April 2025 Shift Monthly Meeting: David Pedulla & Danny Schneider

Apr 30, 2025

 

On April 30th, 2025, the Shift Project community gathered for the last monthly meeting of the spring semester to learn about David Pedulla and Danny Schneider’s research on between-firm gaps in job quality and workers’ knowledge of these differences.

 

Guest Speaker

David Pedulla is a Professor of Sociology at Harvard University. His research agenda examines the consequences of nonstandard, contingent, and precarious employment for workers’ social and economic outcomes as well as the processes leading to race and gender labor market stratification. David’s research has appeared in American Sociological Review, American Journal of Sociology, Social Forces, and other academic journals. His work has been supported by organizations including the National Science Foundation, the Russell Sage Foundation, and the W.K. Kellogg Foundation. He was previously a member of the faculty of Stanford University and the University of Texas at Austin. He received his Ph.D. in Sociology and Social Policy from Princeton University.

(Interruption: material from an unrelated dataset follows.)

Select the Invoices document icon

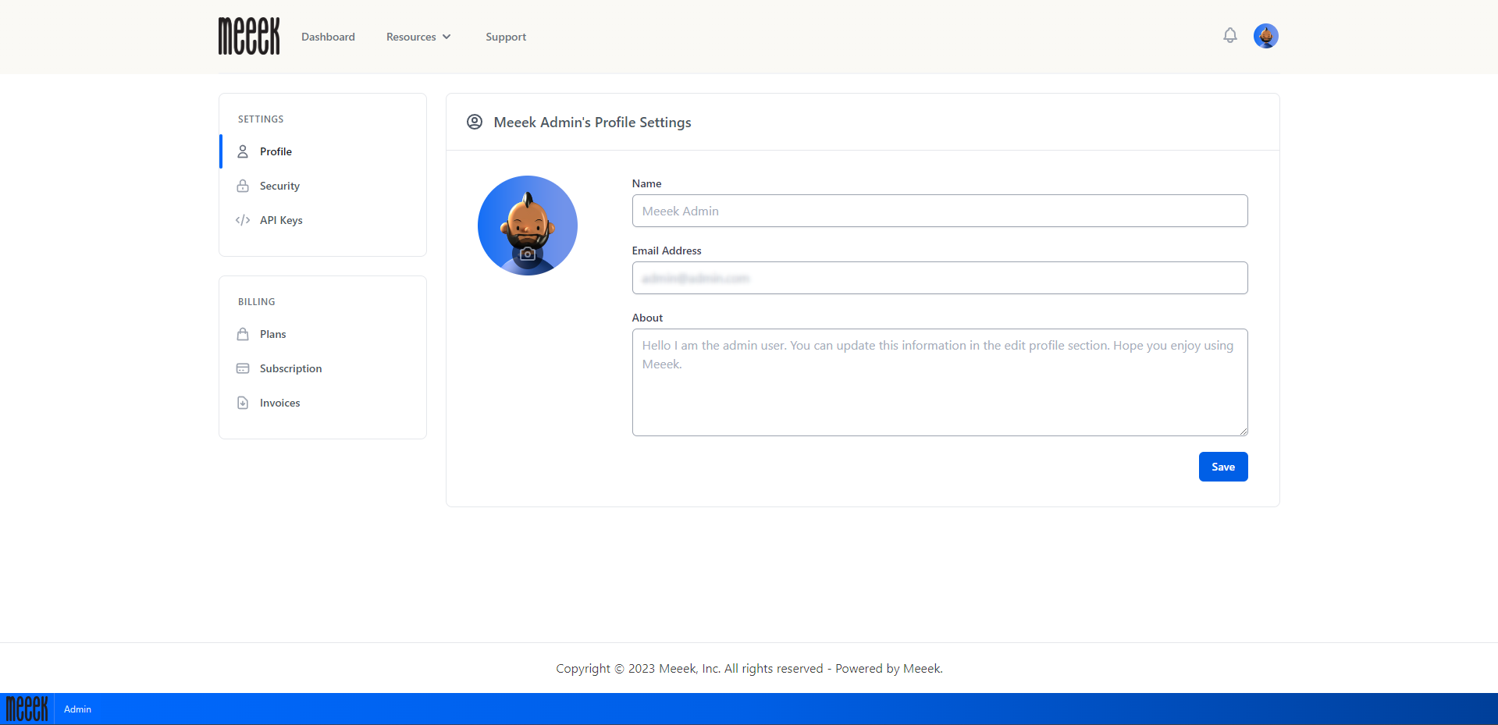[x=243, y=402]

Danny Schneider is the Malcolm Wiener Professor of Social Policy at the Harvard Kennedy School and Professor of Sociology at FAS. Danny completed his B.A. in Public Policy at Brown University in 2003 and earned his PhD in Sociology and Social Policy from Princeton University in 2012. Prior to joining Harvard, he was a faculty member in the Department of Sociology at UC Berkeley and a Robert Wood Johnson Foundation Postdoctoral Scholar in Health Policy Research at Berkeley/UCSF. Danny’s research interests are focused on social demography, inequality, and the family. He has written on class inequality in parenting, the role of economic resources in marriage, divorce, and fertility, the effects of the Great Recession, and the scope of household financial fragility. As Co-Director of The Shift Project, his current research focuses on how precarious and unpredictable work schedules affects household economic security and worker and family health and wellbeing.

Presentation

In this talk, David and Danny presented their project, “Is There a High Road and Where Can I Find It?”, co-authored by Kristen Harknett at UCSF and Nicole Kreisberg at PSU. They will explore how job quality varies between similar firms and whether workers know which firms offer better job opportunities. Neither within-sector, between-firm gaps nor information asymmetries are predicted by canonical models of the labor market. Yet, recent work focused on wages in the European context suggests the presence of both meaningful firm effects and limited worker information about them. Similar research has yet to be conducted in the United States or extended beyond knowledge about wages. To fill that gap and shed new light on these processes, we draw on unique employer-employee linked data from workers at large U.S. service sector firms to show significant between-firm gaps in job quality along multiple dimensions, including wages, schedules, and benefits, which are not explained by compensating differentials. Taking this data as “ground truth” for job quality by firm, we use separate surveys of broad samples of service sector workers to show that these potential job seekers have very little information about the wages, schedules, or benefits at these firms. Finally, drawing on data from a pre-registered information-based experiment, we find that exposure to firm-specific information about job quality increases the likelihood of intending to apply for a new job, especially for low-information workers.